For this listing, the lines between the one holding "Open the Device settings entry" and the one holding "Task: Click the 10 level on price axis", inclusive, must be set down exactly.

---

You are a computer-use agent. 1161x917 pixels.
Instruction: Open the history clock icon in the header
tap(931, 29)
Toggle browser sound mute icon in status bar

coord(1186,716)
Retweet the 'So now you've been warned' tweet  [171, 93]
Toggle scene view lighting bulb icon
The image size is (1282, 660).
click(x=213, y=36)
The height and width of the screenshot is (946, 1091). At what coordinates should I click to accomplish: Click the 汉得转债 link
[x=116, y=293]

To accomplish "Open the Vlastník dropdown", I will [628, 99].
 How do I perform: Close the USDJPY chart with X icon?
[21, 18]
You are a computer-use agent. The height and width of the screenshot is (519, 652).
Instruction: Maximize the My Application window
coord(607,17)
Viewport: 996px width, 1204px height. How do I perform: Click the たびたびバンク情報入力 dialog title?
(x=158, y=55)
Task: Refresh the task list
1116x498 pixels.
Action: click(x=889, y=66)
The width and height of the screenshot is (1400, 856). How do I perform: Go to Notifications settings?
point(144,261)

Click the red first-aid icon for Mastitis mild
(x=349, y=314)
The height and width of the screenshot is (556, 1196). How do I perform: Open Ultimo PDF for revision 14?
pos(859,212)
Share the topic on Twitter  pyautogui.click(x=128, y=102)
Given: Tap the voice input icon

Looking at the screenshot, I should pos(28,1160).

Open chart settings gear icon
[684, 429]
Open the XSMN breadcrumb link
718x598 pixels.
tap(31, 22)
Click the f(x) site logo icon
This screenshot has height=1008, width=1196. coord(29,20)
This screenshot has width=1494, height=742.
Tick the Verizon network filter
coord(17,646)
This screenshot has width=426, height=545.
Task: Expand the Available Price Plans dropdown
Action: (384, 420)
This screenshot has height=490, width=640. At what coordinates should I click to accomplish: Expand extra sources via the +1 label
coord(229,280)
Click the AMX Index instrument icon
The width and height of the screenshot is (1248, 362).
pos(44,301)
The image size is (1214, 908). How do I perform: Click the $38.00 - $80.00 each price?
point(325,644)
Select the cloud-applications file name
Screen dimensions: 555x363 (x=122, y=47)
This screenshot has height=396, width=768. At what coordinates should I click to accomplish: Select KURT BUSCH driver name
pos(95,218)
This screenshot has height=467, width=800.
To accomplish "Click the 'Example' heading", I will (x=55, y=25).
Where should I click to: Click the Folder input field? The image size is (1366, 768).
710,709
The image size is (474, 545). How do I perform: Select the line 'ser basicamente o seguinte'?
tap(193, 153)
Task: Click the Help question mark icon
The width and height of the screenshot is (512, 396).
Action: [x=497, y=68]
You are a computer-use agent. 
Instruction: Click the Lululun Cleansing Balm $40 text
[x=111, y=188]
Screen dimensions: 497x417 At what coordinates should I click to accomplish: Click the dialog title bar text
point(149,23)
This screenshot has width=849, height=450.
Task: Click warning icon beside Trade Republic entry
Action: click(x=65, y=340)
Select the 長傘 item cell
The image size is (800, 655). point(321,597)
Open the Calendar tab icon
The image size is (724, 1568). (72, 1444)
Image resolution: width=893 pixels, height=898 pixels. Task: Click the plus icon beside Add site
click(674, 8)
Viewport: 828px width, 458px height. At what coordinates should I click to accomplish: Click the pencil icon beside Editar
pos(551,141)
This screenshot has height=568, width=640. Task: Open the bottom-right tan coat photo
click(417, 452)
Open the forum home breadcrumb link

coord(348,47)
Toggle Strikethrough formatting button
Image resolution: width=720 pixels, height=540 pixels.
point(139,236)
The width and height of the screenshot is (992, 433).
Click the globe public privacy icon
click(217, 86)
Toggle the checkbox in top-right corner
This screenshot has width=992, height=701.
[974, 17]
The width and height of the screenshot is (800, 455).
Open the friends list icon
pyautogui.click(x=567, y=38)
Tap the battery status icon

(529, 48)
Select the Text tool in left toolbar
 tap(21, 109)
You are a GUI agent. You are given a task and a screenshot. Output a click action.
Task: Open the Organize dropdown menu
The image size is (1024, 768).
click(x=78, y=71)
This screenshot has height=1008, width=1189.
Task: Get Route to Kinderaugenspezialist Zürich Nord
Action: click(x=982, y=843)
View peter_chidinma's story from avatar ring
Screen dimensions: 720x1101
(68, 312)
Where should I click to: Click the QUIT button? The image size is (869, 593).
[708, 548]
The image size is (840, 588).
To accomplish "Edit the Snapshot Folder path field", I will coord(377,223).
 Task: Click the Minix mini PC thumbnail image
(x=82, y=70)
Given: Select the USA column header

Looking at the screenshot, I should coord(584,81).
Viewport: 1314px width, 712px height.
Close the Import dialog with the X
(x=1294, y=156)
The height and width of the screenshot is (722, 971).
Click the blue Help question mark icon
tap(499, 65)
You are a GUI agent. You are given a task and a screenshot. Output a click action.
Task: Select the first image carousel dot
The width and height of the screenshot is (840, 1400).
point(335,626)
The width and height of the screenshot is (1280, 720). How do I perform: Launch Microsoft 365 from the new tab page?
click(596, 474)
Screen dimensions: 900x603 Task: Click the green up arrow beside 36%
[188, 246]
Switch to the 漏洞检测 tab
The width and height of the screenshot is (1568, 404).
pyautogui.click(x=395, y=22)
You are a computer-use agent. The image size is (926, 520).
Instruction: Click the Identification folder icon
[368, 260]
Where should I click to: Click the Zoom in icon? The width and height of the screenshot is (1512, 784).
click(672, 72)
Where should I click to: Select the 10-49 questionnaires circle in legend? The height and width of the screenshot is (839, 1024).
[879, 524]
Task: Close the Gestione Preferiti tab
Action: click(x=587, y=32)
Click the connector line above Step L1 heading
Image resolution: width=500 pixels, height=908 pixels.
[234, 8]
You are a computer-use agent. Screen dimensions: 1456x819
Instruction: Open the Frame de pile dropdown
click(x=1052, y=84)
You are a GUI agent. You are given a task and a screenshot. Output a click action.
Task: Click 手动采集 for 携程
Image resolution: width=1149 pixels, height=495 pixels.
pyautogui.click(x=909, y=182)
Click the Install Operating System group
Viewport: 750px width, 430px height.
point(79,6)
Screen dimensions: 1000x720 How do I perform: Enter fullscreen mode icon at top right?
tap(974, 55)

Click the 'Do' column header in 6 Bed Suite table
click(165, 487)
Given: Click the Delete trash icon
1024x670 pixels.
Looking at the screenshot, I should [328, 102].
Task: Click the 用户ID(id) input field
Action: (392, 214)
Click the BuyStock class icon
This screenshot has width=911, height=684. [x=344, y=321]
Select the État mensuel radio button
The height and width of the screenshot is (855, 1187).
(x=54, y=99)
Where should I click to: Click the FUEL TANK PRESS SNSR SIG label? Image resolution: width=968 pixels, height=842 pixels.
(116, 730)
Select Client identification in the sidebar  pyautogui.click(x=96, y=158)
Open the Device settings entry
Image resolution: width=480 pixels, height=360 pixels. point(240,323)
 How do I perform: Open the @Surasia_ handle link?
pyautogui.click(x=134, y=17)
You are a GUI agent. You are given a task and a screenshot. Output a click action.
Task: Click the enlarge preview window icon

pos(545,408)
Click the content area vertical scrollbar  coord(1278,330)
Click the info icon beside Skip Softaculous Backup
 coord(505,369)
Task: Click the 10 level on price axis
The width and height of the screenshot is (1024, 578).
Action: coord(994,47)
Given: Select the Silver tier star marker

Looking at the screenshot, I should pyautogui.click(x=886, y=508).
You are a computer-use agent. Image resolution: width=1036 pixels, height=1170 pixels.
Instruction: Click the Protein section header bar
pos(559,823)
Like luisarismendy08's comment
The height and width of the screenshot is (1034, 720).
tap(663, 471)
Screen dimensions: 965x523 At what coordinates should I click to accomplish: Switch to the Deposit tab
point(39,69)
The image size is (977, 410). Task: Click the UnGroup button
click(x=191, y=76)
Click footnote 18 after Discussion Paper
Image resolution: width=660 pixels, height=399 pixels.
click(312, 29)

---

The answer:
Open the Device settings entry
Image resolution: width=480 pixels, height=360 pixels. point(240,323)
 How do I perform: Open the @Surasia_ handle link?
pyautogui.click(x=134, y=17)
You are a GUI agent. You are given a task and a screenshot. Output a click action.
Task: Click the enlarge preview window icon

pos(545,408)
Click the content area vertical scrollbar  coord(1278,330)
Click the info icon beside Skip Softaculous Backup
 coord(505,369)
Task: Click the 10 level on price axis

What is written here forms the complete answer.